В училище преподавали три брата Вестберга. Один из них, Фридрих Федорович, вел историю в классе Цандера. «Уроки Ф. Вестберга очень интересные, — писал Фридель в декабре 1904 года старшей сестре Паулине. — Если на уроках остается время, то он нам читает либо мы с ним разговариваем о различных вещах… Он рассказывает про различные города, где он был, о жизни великих людей; Вестберг занимается также литературой, делится своими мыслями о писателях и книгах».
Вот как раз в ту зиму, когда Фридель писал это письмо, и случилось важное в его жизни событие. «В последнем классе училища, — вспоминал Фридрих Артурович через двадцать лет, — перед зимними каникулами наш преподаватель… прочел нам часть статьи, написанной К.Э. Циолковским в 1903 году, под заглавием «Исследование мировых пространств реактивными приборами».
Не утопия!
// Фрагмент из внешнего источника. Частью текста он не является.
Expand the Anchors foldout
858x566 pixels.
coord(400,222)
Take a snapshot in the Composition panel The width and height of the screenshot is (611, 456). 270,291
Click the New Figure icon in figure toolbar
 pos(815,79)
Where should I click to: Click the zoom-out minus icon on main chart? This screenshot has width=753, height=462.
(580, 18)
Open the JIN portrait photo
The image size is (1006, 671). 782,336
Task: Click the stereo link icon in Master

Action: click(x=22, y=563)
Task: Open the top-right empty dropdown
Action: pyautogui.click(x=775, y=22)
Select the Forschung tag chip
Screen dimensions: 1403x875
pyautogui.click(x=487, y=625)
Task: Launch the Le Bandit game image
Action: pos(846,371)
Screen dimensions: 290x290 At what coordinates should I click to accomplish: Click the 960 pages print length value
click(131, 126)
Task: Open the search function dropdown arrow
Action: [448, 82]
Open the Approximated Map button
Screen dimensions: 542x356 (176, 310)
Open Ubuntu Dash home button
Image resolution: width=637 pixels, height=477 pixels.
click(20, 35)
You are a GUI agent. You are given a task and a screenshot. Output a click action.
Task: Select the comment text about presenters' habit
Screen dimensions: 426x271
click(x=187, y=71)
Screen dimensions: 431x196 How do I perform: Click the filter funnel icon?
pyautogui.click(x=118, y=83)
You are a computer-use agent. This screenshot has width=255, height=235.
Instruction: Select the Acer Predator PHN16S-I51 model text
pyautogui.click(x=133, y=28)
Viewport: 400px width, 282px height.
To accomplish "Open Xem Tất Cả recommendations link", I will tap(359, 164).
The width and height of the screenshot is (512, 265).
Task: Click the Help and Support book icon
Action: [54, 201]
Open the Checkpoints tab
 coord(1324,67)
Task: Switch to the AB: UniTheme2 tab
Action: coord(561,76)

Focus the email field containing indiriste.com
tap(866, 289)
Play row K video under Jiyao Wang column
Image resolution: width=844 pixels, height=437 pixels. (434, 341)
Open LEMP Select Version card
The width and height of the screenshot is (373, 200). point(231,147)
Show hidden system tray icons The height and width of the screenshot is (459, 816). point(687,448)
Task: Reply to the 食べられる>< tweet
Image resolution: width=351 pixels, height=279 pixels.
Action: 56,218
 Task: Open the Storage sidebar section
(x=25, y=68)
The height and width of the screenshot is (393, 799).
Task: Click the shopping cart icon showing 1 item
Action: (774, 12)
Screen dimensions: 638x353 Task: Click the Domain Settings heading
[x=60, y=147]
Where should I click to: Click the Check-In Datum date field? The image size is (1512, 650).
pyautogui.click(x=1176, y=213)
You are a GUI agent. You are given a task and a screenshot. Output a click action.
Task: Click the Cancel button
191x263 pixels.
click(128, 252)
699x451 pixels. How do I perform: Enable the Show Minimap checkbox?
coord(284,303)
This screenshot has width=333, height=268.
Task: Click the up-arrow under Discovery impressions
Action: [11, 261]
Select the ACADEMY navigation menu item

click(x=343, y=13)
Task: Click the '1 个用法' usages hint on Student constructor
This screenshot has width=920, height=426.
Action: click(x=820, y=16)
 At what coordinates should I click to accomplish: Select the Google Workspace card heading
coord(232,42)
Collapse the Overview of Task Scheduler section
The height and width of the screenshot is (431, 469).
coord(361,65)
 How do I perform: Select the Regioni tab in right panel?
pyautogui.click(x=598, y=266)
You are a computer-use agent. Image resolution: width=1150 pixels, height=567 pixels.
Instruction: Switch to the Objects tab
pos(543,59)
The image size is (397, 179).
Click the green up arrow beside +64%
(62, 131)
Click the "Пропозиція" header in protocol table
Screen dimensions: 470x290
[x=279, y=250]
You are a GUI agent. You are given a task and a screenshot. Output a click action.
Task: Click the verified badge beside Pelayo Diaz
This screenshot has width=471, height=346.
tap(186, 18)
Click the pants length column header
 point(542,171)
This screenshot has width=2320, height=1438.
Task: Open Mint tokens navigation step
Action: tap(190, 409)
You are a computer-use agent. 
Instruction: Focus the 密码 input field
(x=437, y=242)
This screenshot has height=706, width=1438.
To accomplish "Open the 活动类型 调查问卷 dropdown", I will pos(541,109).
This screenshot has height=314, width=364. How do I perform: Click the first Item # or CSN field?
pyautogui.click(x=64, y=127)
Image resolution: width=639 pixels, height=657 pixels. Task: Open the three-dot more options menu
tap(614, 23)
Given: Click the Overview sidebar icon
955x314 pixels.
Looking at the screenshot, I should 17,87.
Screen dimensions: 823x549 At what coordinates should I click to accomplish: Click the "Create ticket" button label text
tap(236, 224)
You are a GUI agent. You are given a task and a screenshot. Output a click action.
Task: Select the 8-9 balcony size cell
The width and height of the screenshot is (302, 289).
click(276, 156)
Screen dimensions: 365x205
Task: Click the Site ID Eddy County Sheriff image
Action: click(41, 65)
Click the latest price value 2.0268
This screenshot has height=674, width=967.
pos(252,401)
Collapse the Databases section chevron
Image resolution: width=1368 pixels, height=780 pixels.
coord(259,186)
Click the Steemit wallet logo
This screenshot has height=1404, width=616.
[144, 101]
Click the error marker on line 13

Не роман! И язык совсем не такой, каким пишут свои книжки писатели. Это научная работа. Это исследование. Значит, все это возможно?! Он сам проверил расчеты Циолковского. Да, возможно!!
Не здесь ли его старт к Марсу?
В июле 1904 года, хорошо сдав все экзамены, он получает аттестат об окончании «полного курса основного отделения Рижского городского реального училища», тут же снова, еще лучше, сдает экзамены в дополнительный класс — это пока не институт, но он чувствует себя уже на лестнице, ведущей в институтские аудитории. Детство кончилось. Кончились школьные годы. И вот хоть и были обиды, разные горькие минуты, а жалко улетать из училища: родное гнездо. Но жизнь приказывает: улетай! Как улетает в свою химию Арвид Калниньш, в свою архитектуру Генрих Блакенбург. Как улетел раньше Паулис Леиньш — он станет первым президентом Академии наук Советской Латвии. Как через несколько лет улетит Соломон Михоэлс — будущий великий актер, а за ним Сергей Эйзенштейн — будущий великий кинорежиссер. Мог ли думать Фридрих Цандер, что пройдет много лет, очень много лет, и он, двоечник по чистописанию, окажется в этом почетном списке знаменитых выпускников реального училища. Нет, конечно. Тем и прекрасна юность, что ничего невозможно еще угадать, что все предсказания — смешная чепуха.